The disc brake 1 of a vehicle comprises the brake disc 2 and the brake pad 3. When the vehicle moves in a forward direction, the brake disc 2 rotates in a direction of rotation R. Further, the brake pad 3 comprises a back plate 4 and a lining material 5. The back plate 4 is configured to be supported on a caliper (not shown in Fig. 2 and 3) of the disc brake 1 and the lining material 5 is attached to the back plate 4. The lining material 5 comprises a friction surface 6 which applies a friction force FR to the rotating brake disc 2 when the brake pad 3 is pressed on the brake disc 2 by a braking force F.

Further, the lining material 5 comprises a groove 7 in the friction surface 6 extending towards the back plate 4. The groove 7 partitions the friction surface 6 into two partial friction surfaces 6', 6" of an entire friction surface 6. In a plane of the friction surface 6, the groove 7 has a width 7w and a center line 7c of the width 7w along the friction surface 6. The entire friction surface 6 is defined as the friction surface 6 of the lining material 5 without considering the groove 7. The entire friction surface 6 has a centroid C and the groove 7 is located in a place other than the centroid so that it does not pass through the centroid C. In particular, the groove 7 is displaced from the centroid such that a surface area of the partial friction surface 6' located at an incoming side Si of the brake disc 2 which is a leading side of the brake pad 3 when the brake disc 2 rotates in the rotating direction R when the vehicle moves in the forward direction is larger than a surface area of the partial friction surface 6" located at an outgoing side S _o of the brake disk 2 which is a side opposite to the incoming side Si in the rotating direction R of the brake disc 2. The groove 7 is provided in a direction perpendicular to a tangential direction of a direction of rotation R of the brake disc 2, therefore, radially to the brake disc 2.
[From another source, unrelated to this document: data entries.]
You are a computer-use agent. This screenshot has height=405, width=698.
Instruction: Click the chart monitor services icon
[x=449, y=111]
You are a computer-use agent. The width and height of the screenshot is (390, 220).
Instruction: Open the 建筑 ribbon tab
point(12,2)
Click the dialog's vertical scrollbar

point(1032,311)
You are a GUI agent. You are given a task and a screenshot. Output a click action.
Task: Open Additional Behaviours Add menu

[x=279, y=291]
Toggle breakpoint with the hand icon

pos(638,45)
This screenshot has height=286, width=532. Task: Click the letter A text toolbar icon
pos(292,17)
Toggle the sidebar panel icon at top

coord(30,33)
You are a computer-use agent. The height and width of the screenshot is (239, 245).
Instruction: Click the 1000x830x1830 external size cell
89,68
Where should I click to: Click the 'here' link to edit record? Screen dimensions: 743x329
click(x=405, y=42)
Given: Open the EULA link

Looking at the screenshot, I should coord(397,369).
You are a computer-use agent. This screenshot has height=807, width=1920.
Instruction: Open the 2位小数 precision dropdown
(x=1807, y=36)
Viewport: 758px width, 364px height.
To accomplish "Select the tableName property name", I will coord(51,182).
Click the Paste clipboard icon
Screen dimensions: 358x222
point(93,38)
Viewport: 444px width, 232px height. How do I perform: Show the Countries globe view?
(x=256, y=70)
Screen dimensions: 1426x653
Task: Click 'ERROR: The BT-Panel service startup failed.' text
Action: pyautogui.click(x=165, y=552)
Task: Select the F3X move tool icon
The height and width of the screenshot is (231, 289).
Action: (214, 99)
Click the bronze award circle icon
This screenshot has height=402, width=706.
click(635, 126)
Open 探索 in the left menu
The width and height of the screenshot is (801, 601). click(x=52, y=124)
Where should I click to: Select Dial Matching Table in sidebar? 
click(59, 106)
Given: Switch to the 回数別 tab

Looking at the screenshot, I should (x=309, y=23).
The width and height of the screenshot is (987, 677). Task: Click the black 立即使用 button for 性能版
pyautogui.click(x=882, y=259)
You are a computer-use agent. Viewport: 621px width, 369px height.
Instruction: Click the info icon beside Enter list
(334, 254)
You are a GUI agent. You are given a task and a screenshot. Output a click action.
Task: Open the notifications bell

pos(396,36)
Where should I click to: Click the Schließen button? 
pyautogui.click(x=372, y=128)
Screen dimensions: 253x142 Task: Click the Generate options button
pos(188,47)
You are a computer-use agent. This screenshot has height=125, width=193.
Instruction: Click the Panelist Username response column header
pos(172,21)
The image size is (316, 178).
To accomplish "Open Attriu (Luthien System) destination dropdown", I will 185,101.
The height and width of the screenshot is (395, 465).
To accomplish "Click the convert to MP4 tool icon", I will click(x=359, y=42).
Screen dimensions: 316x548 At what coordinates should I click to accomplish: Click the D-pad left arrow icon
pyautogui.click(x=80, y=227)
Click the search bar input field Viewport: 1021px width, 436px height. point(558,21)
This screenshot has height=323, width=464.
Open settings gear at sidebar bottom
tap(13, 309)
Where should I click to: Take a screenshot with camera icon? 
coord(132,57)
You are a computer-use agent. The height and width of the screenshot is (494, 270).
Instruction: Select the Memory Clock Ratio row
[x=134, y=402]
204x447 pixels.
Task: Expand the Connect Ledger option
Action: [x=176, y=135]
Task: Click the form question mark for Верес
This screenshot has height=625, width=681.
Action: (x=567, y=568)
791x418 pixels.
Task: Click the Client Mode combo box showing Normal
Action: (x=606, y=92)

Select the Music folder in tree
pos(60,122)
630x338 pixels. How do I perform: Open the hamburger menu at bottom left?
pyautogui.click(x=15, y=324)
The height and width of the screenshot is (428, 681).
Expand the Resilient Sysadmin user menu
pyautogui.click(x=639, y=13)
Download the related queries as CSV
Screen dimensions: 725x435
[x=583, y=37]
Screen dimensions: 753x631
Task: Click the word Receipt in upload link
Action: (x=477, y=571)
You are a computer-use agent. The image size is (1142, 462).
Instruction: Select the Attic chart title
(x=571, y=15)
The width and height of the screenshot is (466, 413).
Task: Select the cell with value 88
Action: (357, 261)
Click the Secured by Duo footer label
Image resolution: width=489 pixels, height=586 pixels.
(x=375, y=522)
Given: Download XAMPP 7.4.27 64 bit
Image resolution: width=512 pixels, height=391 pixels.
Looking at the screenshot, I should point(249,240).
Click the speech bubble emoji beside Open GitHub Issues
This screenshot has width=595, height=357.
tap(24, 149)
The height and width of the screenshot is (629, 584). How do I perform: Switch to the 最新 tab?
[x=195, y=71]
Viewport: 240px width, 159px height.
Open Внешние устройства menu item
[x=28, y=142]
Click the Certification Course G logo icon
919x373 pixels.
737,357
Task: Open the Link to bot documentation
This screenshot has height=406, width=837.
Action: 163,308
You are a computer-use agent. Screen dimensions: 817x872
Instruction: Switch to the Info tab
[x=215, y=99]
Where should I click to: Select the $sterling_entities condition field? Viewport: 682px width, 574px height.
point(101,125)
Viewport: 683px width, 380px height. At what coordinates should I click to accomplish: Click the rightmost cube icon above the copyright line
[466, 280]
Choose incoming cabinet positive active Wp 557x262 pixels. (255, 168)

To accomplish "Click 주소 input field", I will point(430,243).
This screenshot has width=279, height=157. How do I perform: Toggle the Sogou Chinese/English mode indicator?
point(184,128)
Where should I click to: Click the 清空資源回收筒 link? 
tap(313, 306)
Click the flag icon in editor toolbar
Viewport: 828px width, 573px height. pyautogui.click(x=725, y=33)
In the cross section, the groove 7 has a V-shape, wherein flanks 7', 7" of the V-shaped groove 7 respectively enclose a different angle with the friction surface 6. In alternative embodiments, the groove 7 has a U-shape, a V-shape having flanks 7', 7" enclosing identical angles with the friction surface 6, a concave shape, or a rectangular shape.

The groove 7 extends up to the back plate 4. In alternative embodiments, the groove 7 does not extend up to the back plate 4 but its depth is smaller than a thickness of the lining material 5.

The cross-section of the groove 7 in a direction along the friction surface 6 is identical. In alternative embodiments, the cross-section of the groove changes in the direction along the friction surface 6.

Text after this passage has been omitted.